Kegiatan renovasi turut dihadiri Kapolres Pesbar AKBP Rinto Haivan Simbolon, S.E., S.I.K., M.H., anggota DPRD Pesbar dari Fraksi PPP Risman Arif, Sai Batin Marga Ngaras Berdi Saputra, Camat Ngaras Suparami, S.IP., M.M., Kapolsek Ngaras Iptu Doni Dermawan D, S.Psi., M.M., Kepala Puskesmas Ngaras Nova Yusenta, S.Tr.Keb., Peratin Negeri Ratu Ngaras Ahmad Satibi, S.H., serta Peratin Kota Batu Harten.
Jembatan yang dibangun pada 2014 itu memiliki panjang sekitar 70 meter dan lebar 1,5 meter. Meski bagian lantai dan sejumlah rangka mengalami kerusakan, sling baja yang menjadi salah satu bagian penopang utama jembatan masih dalam kondisi baik.
Karena itu, perbaikan difokuskan pada bagian-bagian yang mengalami kerusakan agar akses tersebut kembali dapat dimanfaatkan masyarakat dengan lebih aman.
Sejak renovasi dimulai, personel Polres Pesbar dan Polsek Ngaras bersama warga Pekon Kota Batu dan Pekon Negeri Ratu Ngaras terlihat bahu-membahu mengerjakan bagian jembatan yang membutuhkan penanganan.
Warga turut terlibat langsung, mulai dari menyiapkan material hingga mengerjakan bagian-bagian jembatan yang mengalami kerusakan.

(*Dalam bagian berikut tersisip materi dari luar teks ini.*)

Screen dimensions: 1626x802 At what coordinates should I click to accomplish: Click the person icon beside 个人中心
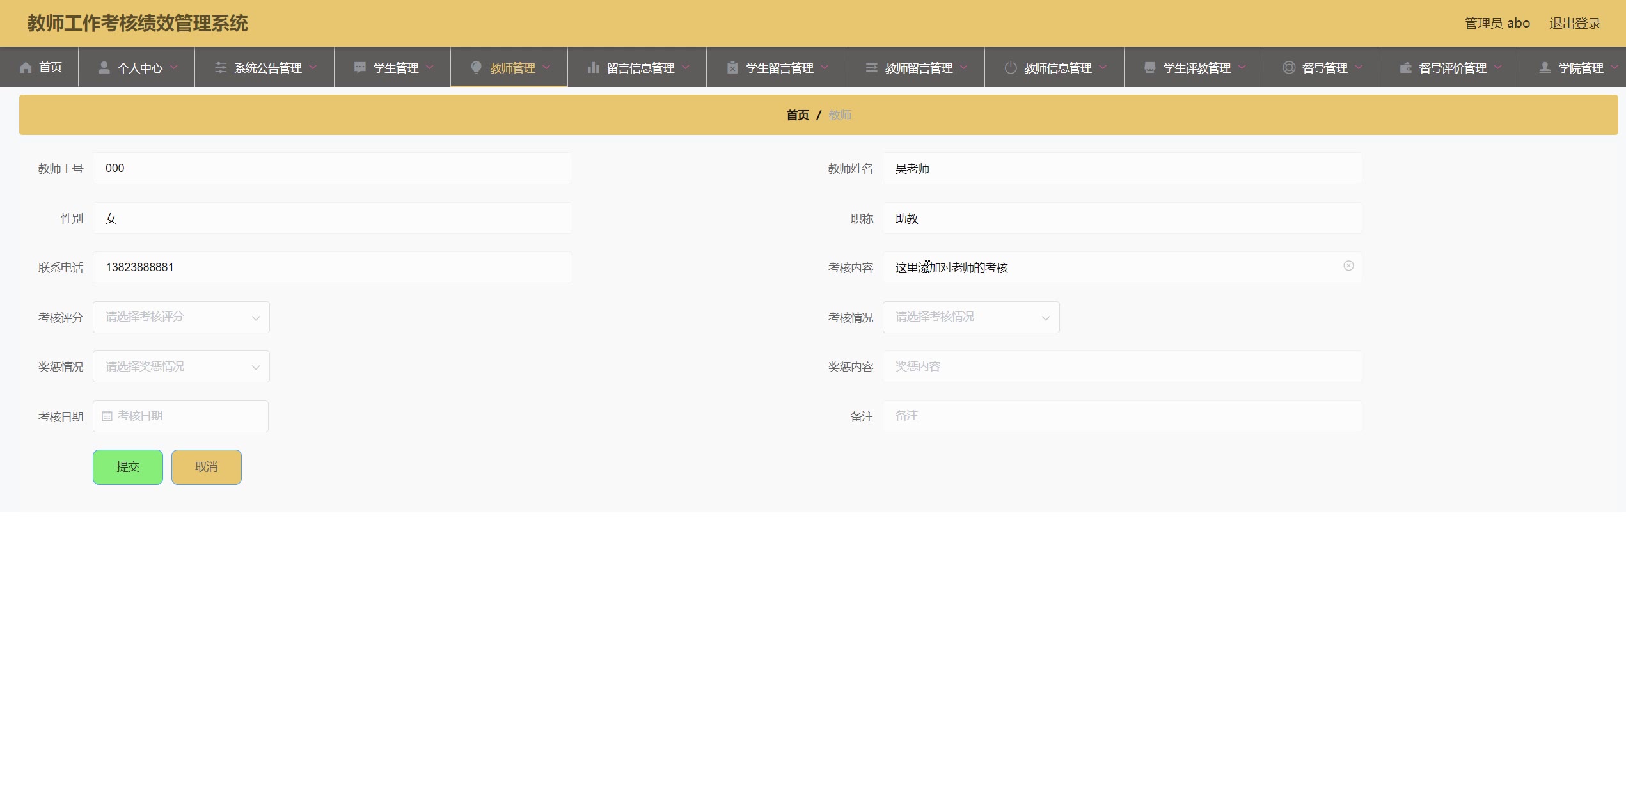[x=104, y=68]
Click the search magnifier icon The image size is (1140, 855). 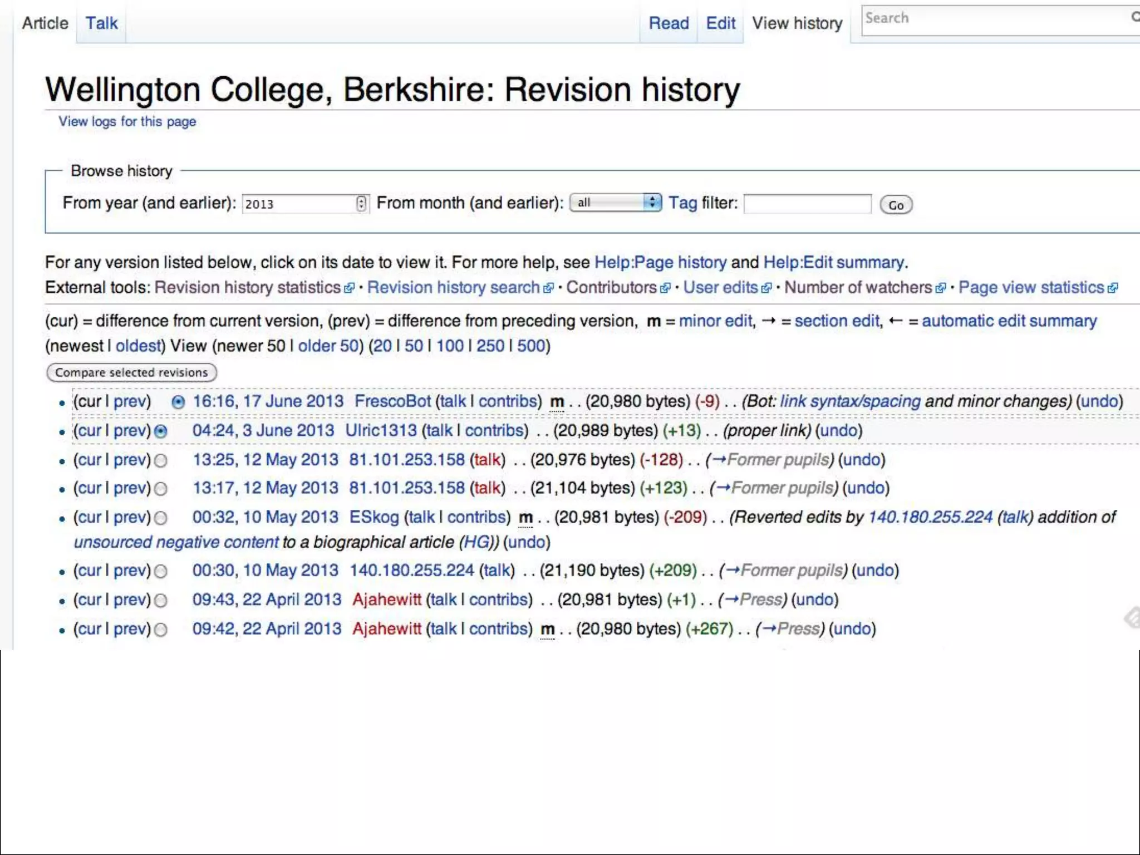pyautogui.click(x=1134, y=18)
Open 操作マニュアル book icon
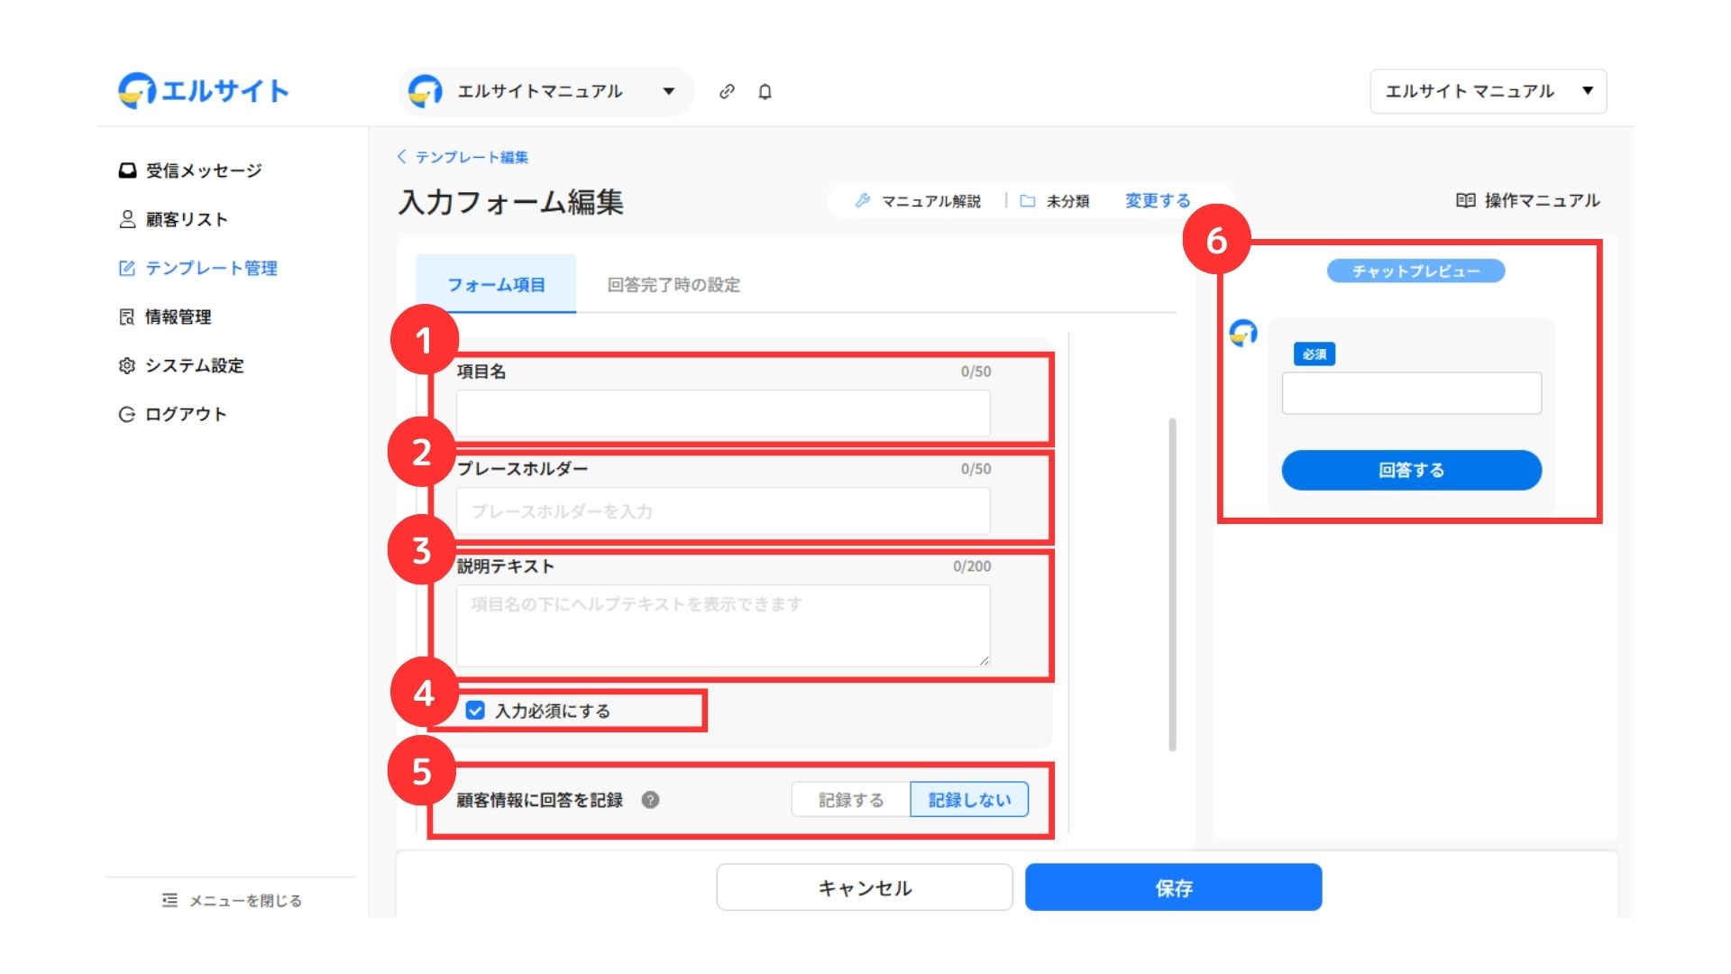Screen dimensions: 1731x974 coord(1465,200)
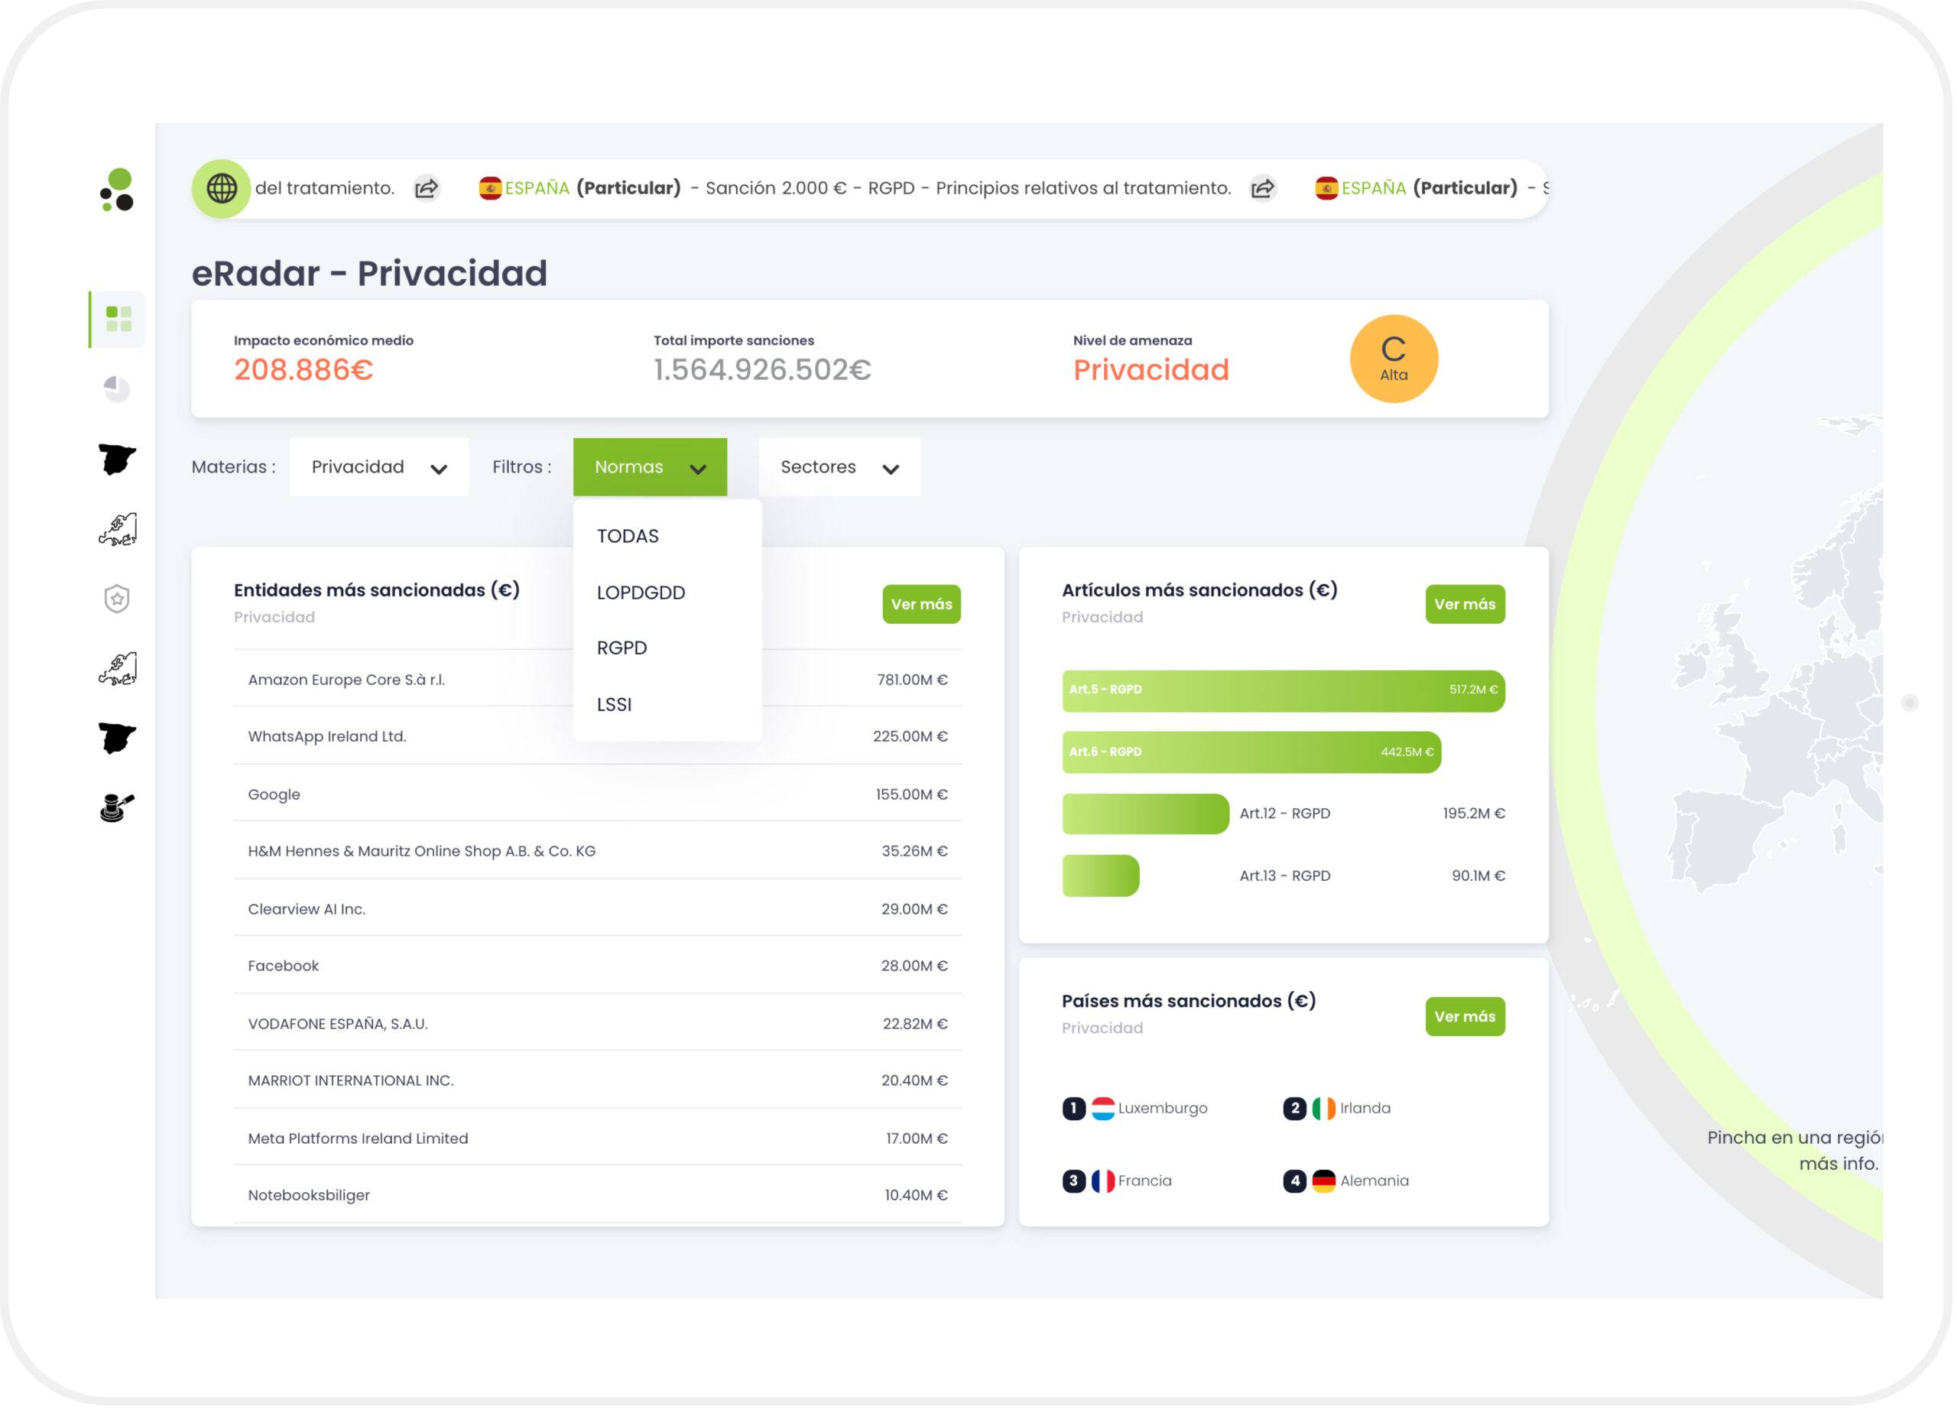The image size is (1957, 1410).
Task: Open the dashboard grid sidebar icon
Action: click(118, 320)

Kapolres Pesbar AKBP Rinto Haivan Simbolon mengatakan, kegiatan tersebut merupakan bagian dari upaya Polri untuk hadir dan membantu menyelesaikan persoalan yang dihadapi masyarakat, terutama berkaitan dengan fasilitas yang menjadi kebutuhan bersama.
Menurutnya, kegiatan gotong royong juga menjadi momentum untuk membangun komunikasi yang lebih dekat antara kepolisian dan masyarakat.
“Kami hadir bukan hanya dalam kegiatan yang berkaitan dengan keamanan dan ketertiban, tetapi juga berupaya melihat persoalan yang secara langsung dihadapi masyarakat. Melalui kegiatan renovasi ini, kami bersama warga berusaha memperbaiki akses yang sangat dibutuhkan untuk menghubungkan Pekon Kota Batu dan Pekon Negeri Ratu Ngaras,” kata Rinto.
Dijelaskannya, keterlibatan masyarakat dalam proses renovasi menjadi bagian penting karena jembatan tersebut merupakan fasilitas yang digunakan dan dirasakan manfaatnya secara langsung oleh warga kedua pekon.